Se ruborizó, no tanto por su ingratitud como por el hecho de haber puesto de manifiesto su ignorancia, a pesar de que podría haberla ocultado perfectamente. Nunca más se permitiría algo así. Años después, el cráneo había viajado con él a Resurgam para recordarle esta promesa.
Ahora no podía fracasar.
—Si lo que dices es cierto —dijo Pascale—, tuvieron que enterrarlos así por alguna razón.
—Puede que fuera una advertencia —conjeturó Sylveste, dando media vuelta para acercarse a los tres estudiantes.

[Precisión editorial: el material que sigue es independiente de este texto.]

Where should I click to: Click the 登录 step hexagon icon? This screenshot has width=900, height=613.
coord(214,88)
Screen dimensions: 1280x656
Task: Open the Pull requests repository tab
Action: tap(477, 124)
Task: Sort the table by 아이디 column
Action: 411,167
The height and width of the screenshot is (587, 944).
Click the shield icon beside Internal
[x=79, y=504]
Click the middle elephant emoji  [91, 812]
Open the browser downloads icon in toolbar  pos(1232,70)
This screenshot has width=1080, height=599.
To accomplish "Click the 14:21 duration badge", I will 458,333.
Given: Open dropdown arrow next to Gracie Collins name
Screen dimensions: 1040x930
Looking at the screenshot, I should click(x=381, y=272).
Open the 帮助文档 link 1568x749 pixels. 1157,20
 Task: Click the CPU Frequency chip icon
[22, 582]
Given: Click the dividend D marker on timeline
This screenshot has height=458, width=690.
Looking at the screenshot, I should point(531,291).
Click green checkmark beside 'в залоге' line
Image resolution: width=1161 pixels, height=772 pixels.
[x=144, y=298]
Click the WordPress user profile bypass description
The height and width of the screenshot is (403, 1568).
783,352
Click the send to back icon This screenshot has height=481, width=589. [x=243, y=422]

—Me temía que dijeras algo así —replicó Pascale, siguiéndolo—. ¿Y en qué podría haber consistido esa terrible amenaza?
Sylveste sabía que se trataba de una pregunta retórica, pues Pascale conocía perfectamente sus teorías sobre los amarantinos. Se las cuestionaba con tanta frecuencia que Sylveste tenía la impresión de que intentaba encontrar algún error lógico, uno que lo obligara a reconocer que sus argumentos eran erróneos.
—El Acontecimiento —dijo Sylveste, tocando la delgada línea negra que había tras la ataguía más cercana.
—Los amarantinos sufrieron el Acontecimiento —respondió Pascale—. No tuvieron ni voz ni voto en él. Además, sucedió con tanta rapidez que, aunque hubieran tenido alguna idea de lo que se les estaba echando encima, es imposible que les diera tiempo a enterrar cadáveres con terribles advertencias.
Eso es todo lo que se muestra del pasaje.